The different moments of the night are related to different stages of the nocturnal rituals that were once used by people to welcome the important dates of the natural cycle. Similarly, the dances that accompanied them come from the most ancient strata of human culture and civilization. They are loaded with the belief that movement and energy it creates will be able to purify the night and to transform darkness into light. That is why it is especially important not to interrupt the dances so that they might continue for hours, sometimes all night. Wakefulness and the waking state of the participants in the ritual is a condition for its successful implementation.
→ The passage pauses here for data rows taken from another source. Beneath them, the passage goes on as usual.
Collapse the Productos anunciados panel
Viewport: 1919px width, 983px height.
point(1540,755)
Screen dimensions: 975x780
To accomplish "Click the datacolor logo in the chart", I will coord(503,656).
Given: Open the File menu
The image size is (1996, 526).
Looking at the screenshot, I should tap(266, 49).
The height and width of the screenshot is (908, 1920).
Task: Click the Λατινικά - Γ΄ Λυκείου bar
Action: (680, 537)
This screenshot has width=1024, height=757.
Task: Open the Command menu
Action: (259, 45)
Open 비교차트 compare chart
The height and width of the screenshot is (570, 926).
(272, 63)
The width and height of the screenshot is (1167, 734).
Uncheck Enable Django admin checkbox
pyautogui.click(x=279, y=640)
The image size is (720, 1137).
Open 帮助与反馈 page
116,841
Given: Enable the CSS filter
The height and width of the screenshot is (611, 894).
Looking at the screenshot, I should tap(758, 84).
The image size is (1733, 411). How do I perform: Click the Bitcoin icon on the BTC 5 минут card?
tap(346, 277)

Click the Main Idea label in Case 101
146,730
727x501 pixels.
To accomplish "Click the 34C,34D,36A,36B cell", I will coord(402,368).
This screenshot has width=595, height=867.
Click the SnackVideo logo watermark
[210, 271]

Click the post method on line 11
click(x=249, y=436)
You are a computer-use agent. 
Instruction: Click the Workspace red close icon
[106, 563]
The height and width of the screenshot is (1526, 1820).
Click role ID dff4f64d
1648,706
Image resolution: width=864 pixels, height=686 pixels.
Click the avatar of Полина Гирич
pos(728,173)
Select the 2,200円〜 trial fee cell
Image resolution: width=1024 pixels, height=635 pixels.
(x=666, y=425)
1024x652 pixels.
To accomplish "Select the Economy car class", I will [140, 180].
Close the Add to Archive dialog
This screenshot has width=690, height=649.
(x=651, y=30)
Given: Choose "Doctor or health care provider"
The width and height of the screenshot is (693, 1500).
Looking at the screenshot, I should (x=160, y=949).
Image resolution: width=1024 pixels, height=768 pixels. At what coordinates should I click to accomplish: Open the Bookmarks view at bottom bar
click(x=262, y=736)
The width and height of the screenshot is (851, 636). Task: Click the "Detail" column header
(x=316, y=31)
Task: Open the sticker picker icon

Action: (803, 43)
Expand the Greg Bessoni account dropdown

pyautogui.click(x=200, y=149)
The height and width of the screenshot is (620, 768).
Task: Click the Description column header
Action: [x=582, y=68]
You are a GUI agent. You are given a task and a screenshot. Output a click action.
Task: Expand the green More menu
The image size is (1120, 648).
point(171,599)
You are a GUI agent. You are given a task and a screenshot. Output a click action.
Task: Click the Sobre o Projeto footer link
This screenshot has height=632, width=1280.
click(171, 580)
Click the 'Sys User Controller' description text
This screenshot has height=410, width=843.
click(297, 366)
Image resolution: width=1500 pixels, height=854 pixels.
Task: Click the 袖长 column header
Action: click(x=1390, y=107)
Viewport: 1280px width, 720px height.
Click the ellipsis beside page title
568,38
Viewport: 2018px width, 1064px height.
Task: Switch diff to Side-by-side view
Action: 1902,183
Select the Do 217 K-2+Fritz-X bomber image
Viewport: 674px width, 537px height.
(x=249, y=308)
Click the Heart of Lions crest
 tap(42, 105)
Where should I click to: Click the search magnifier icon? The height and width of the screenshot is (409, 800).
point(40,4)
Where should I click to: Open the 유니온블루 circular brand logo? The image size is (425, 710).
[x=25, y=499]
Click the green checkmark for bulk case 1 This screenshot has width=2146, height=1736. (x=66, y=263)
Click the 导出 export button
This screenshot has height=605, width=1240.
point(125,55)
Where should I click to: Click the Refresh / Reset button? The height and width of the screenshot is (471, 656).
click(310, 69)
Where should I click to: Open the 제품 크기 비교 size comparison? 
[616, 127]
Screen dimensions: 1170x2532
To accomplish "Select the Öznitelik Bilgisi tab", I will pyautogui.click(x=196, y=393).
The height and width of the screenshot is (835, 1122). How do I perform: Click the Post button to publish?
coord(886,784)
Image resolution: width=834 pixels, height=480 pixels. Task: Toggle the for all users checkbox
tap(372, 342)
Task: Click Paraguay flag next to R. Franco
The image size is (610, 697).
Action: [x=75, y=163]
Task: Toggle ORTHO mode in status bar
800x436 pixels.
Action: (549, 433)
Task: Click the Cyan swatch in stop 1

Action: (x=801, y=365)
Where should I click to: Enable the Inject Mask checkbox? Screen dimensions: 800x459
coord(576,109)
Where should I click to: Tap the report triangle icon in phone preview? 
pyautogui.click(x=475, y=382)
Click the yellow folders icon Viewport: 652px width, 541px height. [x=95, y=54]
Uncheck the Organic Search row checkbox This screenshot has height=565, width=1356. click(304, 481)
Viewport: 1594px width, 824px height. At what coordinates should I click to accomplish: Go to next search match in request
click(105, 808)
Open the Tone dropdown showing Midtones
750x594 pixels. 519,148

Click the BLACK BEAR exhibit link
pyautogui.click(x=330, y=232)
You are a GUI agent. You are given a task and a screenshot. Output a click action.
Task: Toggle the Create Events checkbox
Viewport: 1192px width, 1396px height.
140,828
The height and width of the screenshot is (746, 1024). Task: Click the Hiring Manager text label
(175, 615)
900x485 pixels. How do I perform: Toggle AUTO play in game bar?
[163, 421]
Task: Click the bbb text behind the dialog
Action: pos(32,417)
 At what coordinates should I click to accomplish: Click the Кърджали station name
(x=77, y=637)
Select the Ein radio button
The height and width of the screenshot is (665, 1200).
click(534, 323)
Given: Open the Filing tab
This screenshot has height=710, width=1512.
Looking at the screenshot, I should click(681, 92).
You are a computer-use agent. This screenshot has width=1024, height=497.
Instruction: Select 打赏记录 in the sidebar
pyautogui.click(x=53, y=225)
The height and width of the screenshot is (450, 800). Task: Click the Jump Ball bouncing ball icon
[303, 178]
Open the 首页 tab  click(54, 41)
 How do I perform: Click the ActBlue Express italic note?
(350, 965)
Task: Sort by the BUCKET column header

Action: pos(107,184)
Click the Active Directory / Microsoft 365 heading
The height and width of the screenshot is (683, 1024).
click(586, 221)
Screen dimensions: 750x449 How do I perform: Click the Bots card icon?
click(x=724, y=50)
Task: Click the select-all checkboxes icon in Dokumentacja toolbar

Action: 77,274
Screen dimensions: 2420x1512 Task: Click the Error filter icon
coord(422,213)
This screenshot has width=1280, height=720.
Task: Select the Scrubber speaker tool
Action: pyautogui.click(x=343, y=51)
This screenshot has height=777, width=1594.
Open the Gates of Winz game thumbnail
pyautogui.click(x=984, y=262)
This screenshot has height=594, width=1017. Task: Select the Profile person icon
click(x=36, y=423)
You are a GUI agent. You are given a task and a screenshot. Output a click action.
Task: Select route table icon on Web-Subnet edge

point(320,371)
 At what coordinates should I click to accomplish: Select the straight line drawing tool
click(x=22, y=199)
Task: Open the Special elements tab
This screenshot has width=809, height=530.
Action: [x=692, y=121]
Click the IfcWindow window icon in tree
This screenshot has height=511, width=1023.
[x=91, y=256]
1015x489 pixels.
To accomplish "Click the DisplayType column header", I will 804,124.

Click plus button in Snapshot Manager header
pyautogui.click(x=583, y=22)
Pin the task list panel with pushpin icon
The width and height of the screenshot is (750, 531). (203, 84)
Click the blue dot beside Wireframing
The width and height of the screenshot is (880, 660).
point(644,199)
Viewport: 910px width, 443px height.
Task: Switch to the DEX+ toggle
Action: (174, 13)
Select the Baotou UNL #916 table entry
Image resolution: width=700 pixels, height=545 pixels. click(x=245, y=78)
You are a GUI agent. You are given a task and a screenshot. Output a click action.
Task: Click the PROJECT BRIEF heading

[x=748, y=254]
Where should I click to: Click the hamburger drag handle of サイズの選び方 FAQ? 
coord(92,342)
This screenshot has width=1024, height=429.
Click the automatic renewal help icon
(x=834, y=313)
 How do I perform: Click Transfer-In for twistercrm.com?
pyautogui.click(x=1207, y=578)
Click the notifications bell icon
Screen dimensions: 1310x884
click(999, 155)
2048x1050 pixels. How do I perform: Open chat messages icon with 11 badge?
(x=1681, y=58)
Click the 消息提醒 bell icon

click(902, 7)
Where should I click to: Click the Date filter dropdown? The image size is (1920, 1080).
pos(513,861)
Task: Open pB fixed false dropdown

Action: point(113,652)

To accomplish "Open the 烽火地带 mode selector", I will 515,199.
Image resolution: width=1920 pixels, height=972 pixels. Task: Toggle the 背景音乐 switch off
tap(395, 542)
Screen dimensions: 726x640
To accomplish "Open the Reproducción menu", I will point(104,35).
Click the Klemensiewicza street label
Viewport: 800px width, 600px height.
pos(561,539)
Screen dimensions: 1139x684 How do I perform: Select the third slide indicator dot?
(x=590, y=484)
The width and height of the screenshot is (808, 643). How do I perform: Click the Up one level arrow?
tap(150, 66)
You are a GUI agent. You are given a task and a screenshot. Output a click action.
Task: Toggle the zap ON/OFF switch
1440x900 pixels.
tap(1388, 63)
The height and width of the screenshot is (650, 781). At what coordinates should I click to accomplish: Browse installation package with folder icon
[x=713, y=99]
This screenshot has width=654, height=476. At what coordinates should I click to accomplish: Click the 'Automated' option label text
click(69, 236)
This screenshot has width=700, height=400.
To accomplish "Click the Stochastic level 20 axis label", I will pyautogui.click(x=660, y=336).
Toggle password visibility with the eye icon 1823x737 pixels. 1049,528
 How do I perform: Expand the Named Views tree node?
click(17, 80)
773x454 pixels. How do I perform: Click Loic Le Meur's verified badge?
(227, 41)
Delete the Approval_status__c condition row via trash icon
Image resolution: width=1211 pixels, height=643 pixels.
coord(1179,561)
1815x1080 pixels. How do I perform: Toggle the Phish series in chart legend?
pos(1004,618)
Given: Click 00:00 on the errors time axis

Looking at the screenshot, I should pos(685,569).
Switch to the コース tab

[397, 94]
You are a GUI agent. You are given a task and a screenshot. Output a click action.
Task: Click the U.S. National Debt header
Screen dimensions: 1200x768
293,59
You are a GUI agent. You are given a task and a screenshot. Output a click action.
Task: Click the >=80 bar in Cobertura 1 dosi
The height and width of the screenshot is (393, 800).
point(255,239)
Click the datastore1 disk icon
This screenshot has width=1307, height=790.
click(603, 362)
One of the most popular nocturnal dances is performed at the meeting of the new moon, or the so-called "young month". The chain dance began at midnight, with the rise of the “young moon". In many areas of the country, it was played only by young girls each of which had to have bread or money in her hand. And the lads jumped high in the air three times, chanting, "Hey moon! You are high up, but I am even higher!" A practice existed to make a dance circuit around a bowl of water, which showed the reflection of the nighttime moon. This rite is connected with the cult of the moon, the impact of its phases on the different stages of agricultural labor, and of course with its dominance over female nature.
Just after sunset starts the dancing on burning coals of the fire dancers on the night of the feast of the Christian Saints Constantine and Helen (in early June by the old calendar). The bonfires on the night of Forgiveness Sunday are also lit after sunset. In some villages in the week preceding Forgiveness Sunday, girls came out at night to an open meadow. Facing east, they began singing special songs on symbolic premarital themes and urged young men to court them. They waited for them to come and together joined a round dance called "Forest". Via this ritual, they welcomed the spring and the awakening of the forest.
During the night before Midsummer Day (on June 24) another special dance was and still is traditionally performed in some parts of the country. Before this, "silent water" was brought – i.e. it was carried in complete silence. The girls played the evening dance around with coppers with the "silent water" in which they dipped their rings and bunches of flowers to predict in the morning their marital future. Predictions could affect the entire community as well, referring to the fertility in the fields and vineyards.
One of the most exciting night-time dances is the chain dance called "Beware of the leaven". It has been described in several villages in northern Bulgaria. It is connected with the production of "new leaven". The ritual is performed at night and is part of the winter holidays and ritual cycle. Young girls and brides and women who have a fair knowledge of herbs, magic and healing gather, the girls kneading the dough turned back to the bowl, while older women were adding mysterious herbs, ground bark of trees, dust from coal. During the night, one of the women had to keep the leaven while the rest were playing around her a chain dance. The ritual was repeated on 12 consecutive nights in 12 different houses. But the mysterious dance was played only three times – on the eve of Ignazhden, the eve of Christmas and the eve of Saint Basil’s Day.
Nighttime is also the time when customs for obtaining a new fire were done also accompanied by dance. The secretive dances for chasing away dragons and evil spirits and breaking the spells were also done in the dark and the dances of the mermaids.